A federal contractor for a US intelligence agency has allegedly admitted to copying classified materials and sending it to a news source. The charges reportedly stem from the publishing of top secret NSA documents by The Intercept.
The FBI arrested Reality Leigh Winner, 25, at her Georgia home on Saturday, according to a Monday news release from the US Department of Justice. Winner has been charged with “removing classified material from a government facility and mailing it to a news outlet.”
“Releasing classified material without authorization threatens our nation’s security and undermines public faith in government. People who are trusted with classified information and pledge to protect it must be held accountable when they violate that obligation,” said Deputy Attorney General Rod J. Rosenstein.

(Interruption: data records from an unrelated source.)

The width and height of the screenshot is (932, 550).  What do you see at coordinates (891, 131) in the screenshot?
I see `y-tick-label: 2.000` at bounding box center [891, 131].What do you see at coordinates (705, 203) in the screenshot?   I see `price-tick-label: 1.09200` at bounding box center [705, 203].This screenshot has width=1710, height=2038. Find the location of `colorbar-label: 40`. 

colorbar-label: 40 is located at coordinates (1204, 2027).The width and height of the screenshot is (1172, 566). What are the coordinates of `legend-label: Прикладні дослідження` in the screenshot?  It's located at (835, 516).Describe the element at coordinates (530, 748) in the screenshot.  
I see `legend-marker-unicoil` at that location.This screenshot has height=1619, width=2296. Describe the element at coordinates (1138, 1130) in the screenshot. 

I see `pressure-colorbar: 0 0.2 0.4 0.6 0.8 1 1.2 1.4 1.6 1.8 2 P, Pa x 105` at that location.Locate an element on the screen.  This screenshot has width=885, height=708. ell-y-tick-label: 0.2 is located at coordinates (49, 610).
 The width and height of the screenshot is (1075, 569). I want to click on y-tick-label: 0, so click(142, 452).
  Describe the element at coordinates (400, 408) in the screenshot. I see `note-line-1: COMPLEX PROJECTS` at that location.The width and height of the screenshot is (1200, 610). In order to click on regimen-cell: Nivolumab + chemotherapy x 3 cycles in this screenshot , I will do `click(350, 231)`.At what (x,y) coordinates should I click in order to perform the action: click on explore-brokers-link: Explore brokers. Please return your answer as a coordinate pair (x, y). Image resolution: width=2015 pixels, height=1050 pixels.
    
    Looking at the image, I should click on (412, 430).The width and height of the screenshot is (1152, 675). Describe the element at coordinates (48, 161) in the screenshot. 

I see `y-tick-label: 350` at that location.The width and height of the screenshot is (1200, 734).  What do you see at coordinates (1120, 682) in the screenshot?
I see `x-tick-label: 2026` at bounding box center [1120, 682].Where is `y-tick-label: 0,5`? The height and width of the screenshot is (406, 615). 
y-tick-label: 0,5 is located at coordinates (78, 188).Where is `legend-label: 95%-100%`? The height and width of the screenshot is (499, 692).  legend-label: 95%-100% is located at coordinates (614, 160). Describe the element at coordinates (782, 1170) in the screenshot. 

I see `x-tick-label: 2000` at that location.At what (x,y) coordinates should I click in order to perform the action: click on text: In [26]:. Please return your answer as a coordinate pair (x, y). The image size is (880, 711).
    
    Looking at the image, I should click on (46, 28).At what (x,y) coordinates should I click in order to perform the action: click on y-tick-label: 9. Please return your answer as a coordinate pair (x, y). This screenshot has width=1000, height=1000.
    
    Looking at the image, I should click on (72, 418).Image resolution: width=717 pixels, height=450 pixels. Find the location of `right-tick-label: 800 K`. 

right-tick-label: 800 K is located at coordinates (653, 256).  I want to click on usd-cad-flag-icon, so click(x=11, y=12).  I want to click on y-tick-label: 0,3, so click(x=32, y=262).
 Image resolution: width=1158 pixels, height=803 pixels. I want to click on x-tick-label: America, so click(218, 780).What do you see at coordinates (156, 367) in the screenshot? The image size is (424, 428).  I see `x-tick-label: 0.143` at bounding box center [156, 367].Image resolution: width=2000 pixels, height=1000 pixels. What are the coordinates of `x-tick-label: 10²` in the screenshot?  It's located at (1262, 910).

According to the Justice Department, Winner was hired by Pluribus International Corporation in February and assigned to an unnamed government agency facility in Georgia where she held a top secret clearance.
The FBI was contacted by an unnamed government agency on June 1, informing, that it had been contacted by an unnamed news outlet on May 30 regarding a top secret document it had received from someone in their agency, according to an affidavit from FBI Special Agent Justin Garrick.
The government agency soon confirmed that the information was classified at the time it was published on May 5. The affidavit states that the information is still considered classified.
On closer inspection, the government agency found certain pages of the document had been folded or creased, suggesting that they were printed and carried out of a secured space. The agency conducted an internal audit and found six people who had printed the documents in question. Out of those six individuals, Winner was the only one who had email contact with the news outlet.
After the FBI spoke with Winner at her home in Augusta, Georgia, she admitted to “intentionally identifying and printing the classified intelligence reporting,” according to the affidavit. She was also accused of removing the documents from the office and mailing them to the news outlet.
According to the affidavit, Winner also admitted that the news outlet was “not authorized to receive or possess the documents” and the information in the documents “could be used to the injury of the United States and to the advantage of a foreign nation.”
Although the intelligence agency and news source were both unnamed in the affidavit, NBC News reported that a senior federal official confirmed that the documents were from the National Security Agency (NSA) and named the news source Winner sent the documents to as The Intercept.
On Monday, the Intercept published a secret report from the NSA that alleged the Russian Military Intelligence had launched a cyber attack on a voting machine software company and sent spear-phishing emails to more than 100 local election officials just days before the 2016 US presidential election.
Winner was arrested on June 3 for being in violation of 18 USC Section 793(e). She faces a maximum sentence of 10 years in prison.